# ACTIVITY:
Print the full listing below exactly, keeping every character as it stands.

# ENTRIES SHOWN:
::::::::::

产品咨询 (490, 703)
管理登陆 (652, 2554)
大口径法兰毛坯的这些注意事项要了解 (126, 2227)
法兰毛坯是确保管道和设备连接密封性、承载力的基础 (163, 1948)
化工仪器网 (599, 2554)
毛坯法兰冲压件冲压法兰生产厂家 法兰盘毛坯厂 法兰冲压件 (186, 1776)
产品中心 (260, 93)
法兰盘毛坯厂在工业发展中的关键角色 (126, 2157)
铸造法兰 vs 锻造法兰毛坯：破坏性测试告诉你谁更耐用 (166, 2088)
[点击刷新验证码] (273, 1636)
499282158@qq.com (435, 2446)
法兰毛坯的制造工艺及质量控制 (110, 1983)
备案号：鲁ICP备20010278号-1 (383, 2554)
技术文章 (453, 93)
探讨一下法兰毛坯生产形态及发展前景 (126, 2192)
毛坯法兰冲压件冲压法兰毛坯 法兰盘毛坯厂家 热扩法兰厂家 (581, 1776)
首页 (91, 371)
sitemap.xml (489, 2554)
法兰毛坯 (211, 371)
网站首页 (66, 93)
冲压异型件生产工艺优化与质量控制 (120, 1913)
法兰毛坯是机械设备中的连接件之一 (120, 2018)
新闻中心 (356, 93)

::::::::::

# RESULT FOR THIS TASK:
产品咨询 (490, 703)
管理登陆 (652, 2554)
大口径法兰毛坯的这些注意事项要了解 (126, 2227)
法兰毛坯是确保管道和设备连接密封性、承载力的基础 (163, 1948)
化工仪器网 (599, 2554)
毛坯法兰冲压件冲压法兰生产厂家 法兰盘毛坯厂 法兰冲压件 (186, 1776)
产品中心 (260, 93)
法兰盘毛坯厂在工业发展中的关键角色 (126, 2157)
铸造法兰 vs 锻造法兰毛坯：破坏性测试告诉你谁更耐用 (166, 2088)
[点击刷新验证码] (273, 1636)
499282158@qq.com (435, 2446)
法兰毛坯的制造工艺及质量控制 (110, 1983)
备案号：鲁ICP备20010278号-1 (383, 2554)
技术文章 (453, 93)
探讨一下法兰毛坯生产形态及发展前景 (126, 2192)
毛坯法兰冲压件冲压法兰毛坯 法兰盘毛坯厂家 热扩法兰厂家 (581, 1776)
首页 (91, 371)
sitemap.xml (489, 2554)
法兰毛坯 (211, 371)
网站首页 (66, 93)
冲压异型件生产工艺优化与质量控制 (120, 1913)
法兰毛坯是机械设备中的连接件之一 (120, 2018)
新闻中心 (356, 93)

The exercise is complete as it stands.